◆ **PROBLEM REQUIREMENTS**:
Can you retype the records word for word, starting at the first line and stopping after the line that contains "Action: point(207,98)"?

◆ **INFORMATION SUPPLIED**:
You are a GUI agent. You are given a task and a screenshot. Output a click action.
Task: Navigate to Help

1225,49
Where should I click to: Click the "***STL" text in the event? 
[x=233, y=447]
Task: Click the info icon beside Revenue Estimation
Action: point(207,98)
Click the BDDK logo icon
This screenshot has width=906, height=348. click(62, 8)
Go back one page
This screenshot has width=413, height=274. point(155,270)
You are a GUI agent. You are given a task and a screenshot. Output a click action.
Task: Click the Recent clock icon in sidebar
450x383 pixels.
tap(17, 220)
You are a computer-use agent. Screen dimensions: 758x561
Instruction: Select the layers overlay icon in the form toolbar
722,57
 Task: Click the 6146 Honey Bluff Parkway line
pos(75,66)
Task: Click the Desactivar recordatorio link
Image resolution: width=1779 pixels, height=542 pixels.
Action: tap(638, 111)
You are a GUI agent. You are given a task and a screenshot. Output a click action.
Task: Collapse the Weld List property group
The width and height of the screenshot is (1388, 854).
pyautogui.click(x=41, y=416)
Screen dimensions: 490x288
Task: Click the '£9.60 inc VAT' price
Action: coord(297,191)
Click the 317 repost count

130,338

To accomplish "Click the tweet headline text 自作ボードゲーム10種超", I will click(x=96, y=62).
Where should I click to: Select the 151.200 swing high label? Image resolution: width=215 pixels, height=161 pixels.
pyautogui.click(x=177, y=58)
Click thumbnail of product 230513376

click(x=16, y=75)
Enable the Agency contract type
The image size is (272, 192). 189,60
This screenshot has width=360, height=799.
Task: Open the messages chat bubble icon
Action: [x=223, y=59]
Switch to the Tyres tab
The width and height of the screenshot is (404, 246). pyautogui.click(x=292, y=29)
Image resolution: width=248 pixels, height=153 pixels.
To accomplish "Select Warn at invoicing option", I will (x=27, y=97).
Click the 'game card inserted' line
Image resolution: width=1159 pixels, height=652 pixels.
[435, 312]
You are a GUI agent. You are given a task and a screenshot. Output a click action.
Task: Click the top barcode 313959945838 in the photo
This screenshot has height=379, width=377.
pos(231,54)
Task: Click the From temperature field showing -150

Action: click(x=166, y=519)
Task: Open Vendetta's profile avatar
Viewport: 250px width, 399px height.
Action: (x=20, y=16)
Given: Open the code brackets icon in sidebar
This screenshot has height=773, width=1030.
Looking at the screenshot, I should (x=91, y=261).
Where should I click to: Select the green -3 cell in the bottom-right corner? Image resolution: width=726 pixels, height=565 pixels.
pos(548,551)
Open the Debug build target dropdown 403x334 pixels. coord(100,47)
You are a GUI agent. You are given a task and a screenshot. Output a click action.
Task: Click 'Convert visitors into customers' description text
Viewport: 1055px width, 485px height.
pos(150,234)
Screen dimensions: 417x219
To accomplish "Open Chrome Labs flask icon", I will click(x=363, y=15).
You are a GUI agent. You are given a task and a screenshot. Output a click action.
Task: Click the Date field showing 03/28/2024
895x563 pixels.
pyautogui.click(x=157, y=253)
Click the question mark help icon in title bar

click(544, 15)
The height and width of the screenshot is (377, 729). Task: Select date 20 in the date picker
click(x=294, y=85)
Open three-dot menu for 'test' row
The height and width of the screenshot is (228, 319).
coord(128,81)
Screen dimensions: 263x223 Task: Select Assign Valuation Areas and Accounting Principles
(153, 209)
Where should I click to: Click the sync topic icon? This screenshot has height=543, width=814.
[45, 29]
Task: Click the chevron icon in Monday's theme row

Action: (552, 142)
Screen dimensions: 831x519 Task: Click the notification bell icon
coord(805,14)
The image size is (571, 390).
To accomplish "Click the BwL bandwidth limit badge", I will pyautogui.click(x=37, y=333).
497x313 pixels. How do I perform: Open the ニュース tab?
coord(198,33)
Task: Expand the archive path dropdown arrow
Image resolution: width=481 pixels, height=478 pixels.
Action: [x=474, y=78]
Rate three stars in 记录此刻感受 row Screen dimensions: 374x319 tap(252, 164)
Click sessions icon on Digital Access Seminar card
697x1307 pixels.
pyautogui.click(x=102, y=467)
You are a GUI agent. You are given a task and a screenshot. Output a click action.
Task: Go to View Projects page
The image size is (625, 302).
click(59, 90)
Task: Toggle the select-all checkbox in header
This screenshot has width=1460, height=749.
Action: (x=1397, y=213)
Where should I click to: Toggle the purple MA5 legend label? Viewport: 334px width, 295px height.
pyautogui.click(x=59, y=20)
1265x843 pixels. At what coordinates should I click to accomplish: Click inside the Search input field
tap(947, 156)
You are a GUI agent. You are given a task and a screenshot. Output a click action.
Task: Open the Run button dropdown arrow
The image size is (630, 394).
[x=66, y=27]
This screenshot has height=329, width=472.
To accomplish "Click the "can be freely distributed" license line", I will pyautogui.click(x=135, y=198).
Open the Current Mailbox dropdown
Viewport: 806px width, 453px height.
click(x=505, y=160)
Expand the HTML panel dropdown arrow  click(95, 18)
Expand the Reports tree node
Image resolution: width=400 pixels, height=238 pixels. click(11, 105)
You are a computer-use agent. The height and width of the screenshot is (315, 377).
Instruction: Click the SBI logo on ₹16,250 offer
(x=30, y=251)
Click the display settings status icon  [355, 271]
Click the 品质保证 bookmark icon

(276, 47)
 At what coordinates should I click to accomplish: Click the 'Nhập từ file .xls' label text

◆ **TASK ANSWER**:
You are a GUI agent. You are given a task and a screenshot. Output a click action.
Task: Navigate to Help

1225,49
Where should I click to: Click the "***STL" text in the event? 
[x=233, y=447]
Task: Click the info icon beside Revenue Estimation
Action: point(207,98)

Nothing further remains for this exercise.